# My new baby boy!!!



## SugarChi (Oct 30, 2011)

I was surprised last night by my hubby with my v v early Christmas present! 

And here he is.....
In the car on the way home









And at home settling in









































He is pure white, so far anyway, and a wee pet, I'm in love :love7:


----------



## Brodysmom (Jan 8, 2009)

He is super cute!!!


----------



## Wicked Pixie (Oct 14, 2011)

Oh wow! He is yummy! I love my smooths, but I could be seriously tempted by a white long coat.


----------



## stephanie.f8291 (Aug 29, 2012)

Congrats on the new baby. He is adorable!


----------



## miuccias (Aug 22, 2012)

He is so cute, how old is he? such a little thing.


Sent from my iPhone using PG Free


----------



## Rocky (Jan 25, 2010)

He is adorable. He looks so tiny. How old is he now? Have you decided on a name yet?


----------



## heartagram (Aug 4, 2012)

OMG! Wow! he is BEAUTIFUL sugarchi! how perfect is he! ! He has the most sweet face I've ever seen, I'm in love and hes not even mine hahaha. You have the 3 cutest babies! demand constant picture updates now haha, do you have a name?


----------



## Angel1210 (Mar 14, 2011)

Oh My! He's beautiful! I love his spotted nose!


----------



## Kalisee (Jun 1, 2012)

Merry Christmas!! He is beautiful. I love his little freckle nose.


----------



## LittleGemma (Apr 1, 2012)

OH. MY. GOSH. He is beautiful!!!!! He is just perfect. Have you decided on a name yet?


----------



## missydawn (May 29, 2012)

That's an angel! A pure angel !! I love the black on the nose !


----------



## Wicked Pixie (Oct 14, 2011)

I am getting so puppy broody.


----------



## SugarChi (Oct 30, 2011)

Thanks everyone! Sorry I'm taking so long but I can't take my eyes off him! I've always wanted a white chi, I can't believe I have one! 
No name yet! But haven't had a chance to look through all the names use have all suggested yet, really can't decide wat to call him!


----------



## LostLakeLua (Sep 6, 2009)

Oh wow, is he ever stunning! I love everything about him!! That nose is just begging to be smooched.<3


----------



## Chihuahuasloveme (Jan 8, 2010)

I love him!! Awesome Xmas present!

**INFORMATION SUPPLIED**
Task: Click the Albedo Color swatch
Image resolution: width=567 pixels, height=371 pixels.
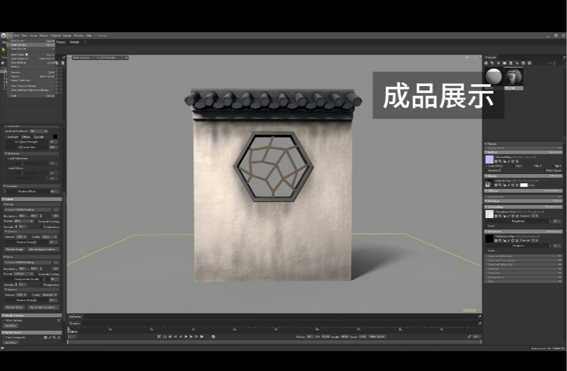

**LIST OF TASKS**
1. Using the forum thread, decide whether each statement agrees with it, answering yes or no and quoting the deciding words: (a) SugarChi's present came from her husband. (b) SugarChi has already chosen a name for him. (c) Wicked Pixie says she loves her smooths.
2. Answer these questions from the forum thread:
(a) What color does SugarChi say he is?
(b) What does Angel1210 say she loves about him?
(c) What kind of dog has SugarChi always wanted?
3. Quote the stretch of the forum thread from "OMG! Wow! he" through "(Mar 14, 2011)".
The data has no part in this work.

**COMPLETE ANSWERS**
1.
(a) Yes: "I was surprised last night by my hubby with my v v early Christmas present!"
(b) No: "No name yet!"
(c) Yes: "I love my smooths"

2.
(a) Pure white, so far anyway.
(b) His spotted nose.
(c) A white chi.

3.
OMG! Wow! he is BEAUTIFUL sugarchi! how perfect is he! ! He has the most sweet face I've ever seen, I'm in love and hes not even mine hahaha. You have the 3 cutest babies! demand constant picture updates now haha, do you have a name?


----------



## Angel1210 (Mar 14, 2011)